I’ve ridden a bunch of different disciplines, but my heart lies in a ring where there are 8-10 jumps and a familiar quarter-line, outside, inside, outside, course reigns supreme. There’s something about it that tickles my heart. Call me crazy, or just a fan of routine. Either or, really.
I’ve evented, I’ve done dressage, I’ve raced the clock in the jumpers. I haven’t, however, ever competed in a breed show, or even spectated really. I think it’s a really wise move to watch horse shows of all kinds, which allows you to get a taste for diversity. There’s priceless wisdom at every ring, at every show, and from very discipline. So when the opportunity to watch a friend’s stallion at a local breed show came up, I was game to take it.
Here’s what you can expect of a day at a breed show.
You’ll arrive (and if you’re like me with no prior sense of the endeavor, you may also arrive confused) starry eyed, and quickly become enamored with your surroundings. Why, you ask? Breed shows offer ample opportunities to watch foals dance around in all their glory. And who, pray tell, doesn’t like baby horses?
There aren’t too many opportunities for your average horse-person to watch foals do their thing. Which is to say, you’ll be starry eyed quick. These foals are bred to show their lineage, to show how phenomenal their trot will be, and how fabulous their canter will develop. Not to mention, the foals will also show you their sass, desired independence, and ultimate unamusement with doing something a human of all creatures asks.
One of the foals, a stunning chestnut filly, decided she had had enough of the handler. This might have been nerve-wracking considering the amount of height she put between her front legs and the ground. However, the handler dealt with the little red head’s riot quickly, and the class went on as scheduled.
After the excitement of the baby classes wears off, you’ll begin to look at the surrounding rings. What’s more is that spectacular horses stand everywhere, a quite literal feast for the eyes. They’re groomed within an inch of their lives, poised to show off the time and effort spent in researching the bloodlines that might produce such a horse. The time and effort is worthwhile, of course. You can see it in the strength of a colt’s hindquarters, or the jaw-dropping trot a filly shows after a quick temper tantrum.
Spending an afternoon at a breed show can help develop your eyes. As I’m in the business of developing a fair, educated, and knowledgeable judge’s eye, I was more than happy to partake and get some new perspective.
The basis for the classes is rooted in confirmation while handlers show the horses with energy and lightness.
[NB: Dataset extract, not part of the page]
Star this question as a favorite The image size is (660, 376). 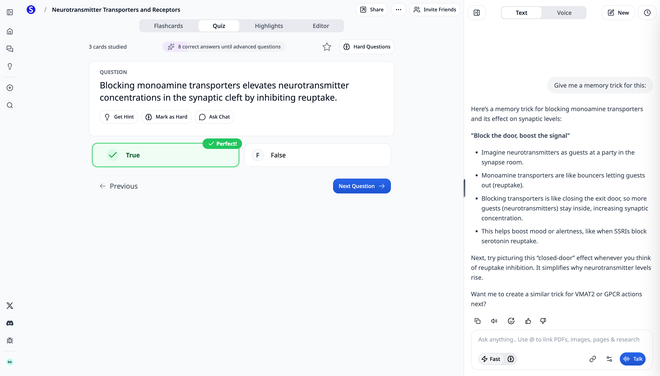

They also help boost the horse’s performance. In a way, these experiences help teach horses an affinity for performance. They learn, young, how to have presence in the ring. By watching a breed show, or a class there, you can begin to develop an affinity for spotting good confirmation, good temperament, and ring presence.
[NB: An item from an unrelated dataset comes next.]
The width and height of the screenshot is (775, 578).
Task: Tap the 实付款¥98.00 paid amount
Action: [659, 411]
Okay, okay. You caught me. I personally loved watching the energy all of the horses came into the ring with. You might also spend the afternoon giggling because of baby horse antics. Oohing over the young stallion championship. Finally, you may finish the day feeling inspired to reconnect with your own horse.
Needless to say, you can expect a new perspective into the world of horse shows. Handlers must be taught how to help a horse perform at his or her best. And that’s something we could all apply in our own disciplines.